This was the first place I remember hearing about Jesus. I was sitting around one of those very low children’s tables with little chairs. The teacher was reading to us out of a book similar to Fun with Dick and Jane, but it was about Jesus. I felt a surge in my little heart unlike anything I had ever experienced. I couldn’t explain it and it frightened me. I seemed to have a small understanding about God, but who was this Jesus person, and why did I feel so funny learning about him?
I continued going to the Episcopal church, was confirmed, and served in church services. But the story of Jesus’ life as presented in the Bible, and the doctrines taught about him in church, just didn’t seem right. I could never reconcile the death of Jesus as an act to save us from our sins. It just wasn’t logical.
As I grew older, I moved away from organized religion. Science fiction became my source of universe philosophy. Heinlein, Asimov, Bradbury, Smith, Herbert, and Clarke all expanded my perception of reality and allowed me to consider existence beyond the boundaries of this planet.
College and my first marriage came along. I was still in a fog about Jesus, but at the same time God was still there. My wife and I looked into Eastern religions and astrology—the ’60s kind of things—but nothing lit my fire like science fiction. Life on this planet seemed to be changing rapidly and there was excitement about the future—I just didn’t know what that future was.
In 1970 we were living in the little town of Keego Harbor, Michigan. In September of that year I flew to San Francisco for a job interview. When I returned, my wife and a stranger named George Sammis picked me up at the airport. George was the friend of a neighbor in the apartment complex where we lived, and he was nice enough to drive my wife down to the airport. On the way home, George told me about a new book he had just gotten from his mother. The words he used to describe it were, “. . . and it is supposed to be written by people from outer space!” Whoa! The magic words: “outer space.” I was hooked.

◆ Data
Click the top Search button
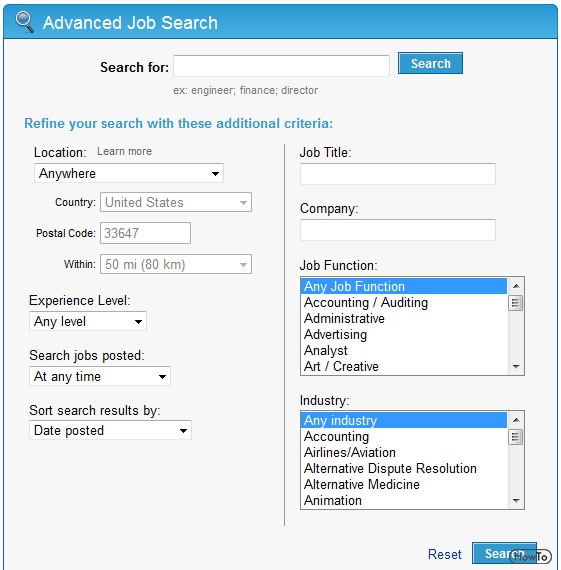Screen dimensions: 561x570 [430, 63]
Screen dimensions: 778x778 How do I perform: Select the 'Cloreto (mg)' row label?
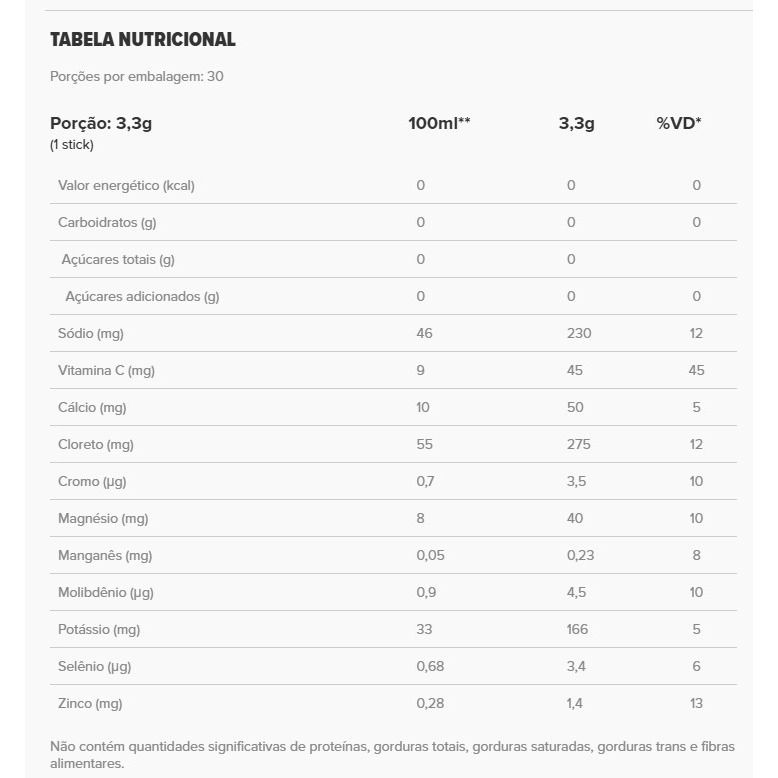coord(96,445)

◆ What needs to be done
Rewrite the memoir excerpt starting at "In 1970 we were" and ending at "I was hooked.", replacing "airport" with "train station".

◆ Expected answer
In 1970 we were living in the little town of Keego Harbor, Michigan. In September of that year I flew to San Francisco for a job interview. When I returned, my wife and a stranger named George Sammis picked me up at the train station. George was the friend of a neighbor in the apartment complex where we lived, and he was nice enough to drive my wife down to the train station. On the way home, George told me about a new book he had just gotten from his mother. The words he used to describe it were, “. . . and it is supposed to be written by people from outer space!” Whoa! The magic words: “outer space.” I was hooked.